= Argument by example =

An argument by example (also known as argument from example) is an argument in which a claim is supported by providing examples. Most conclusions drawn in surveys and carefully
controlled experiments are arguments by example and
generalization. Studies that analyze past speeches also draw conclusions by taking specific examples of communication and inferring generalizations from them.

Arguments from example may be difficult to recognize because they can look like mere illustration. For example:

Taxonomists use Latin words to classify various animals into such categories as kingdom, phylum, class, order, family, genus, and species. Thus, some species of bear are Ursus americanus (American black bear), Ursus arctos (brown bear), and Ursus maritimus (polar bear).

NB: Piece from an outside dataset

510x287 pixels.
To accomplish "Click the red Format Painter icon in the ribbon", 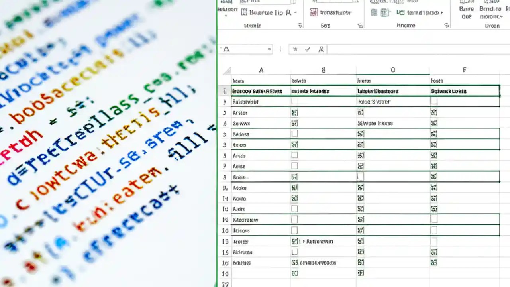I will coord(314,12).
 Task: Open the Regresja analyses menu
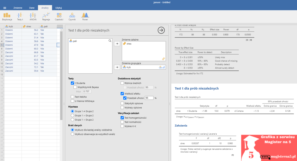click(46, 16)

Though the above paragraph contains a common conclusion indicator word ("thus"), it nevertheless is merely illustrating a fact of taxonomy. However, this could be made into an argument.

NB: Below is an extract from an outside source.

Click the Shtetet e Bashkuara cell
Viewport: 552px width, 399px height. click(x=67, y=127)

Taxonomists use Latin words to classify various animals so that scientists who speak different languages can communicate discoveries more easily. For example, a French biologist might describe an interesting characteristic of ours blanc to a Greek biologist. The Greek biologist might then respond that she has noted a similar characteristic in πολική αρκούδα. If they had begun by calling the animal Ursus arctos, they might have saved time and avoided confusion.

In this case, the writer is trying to persuade the reader of the utility of taxonomy.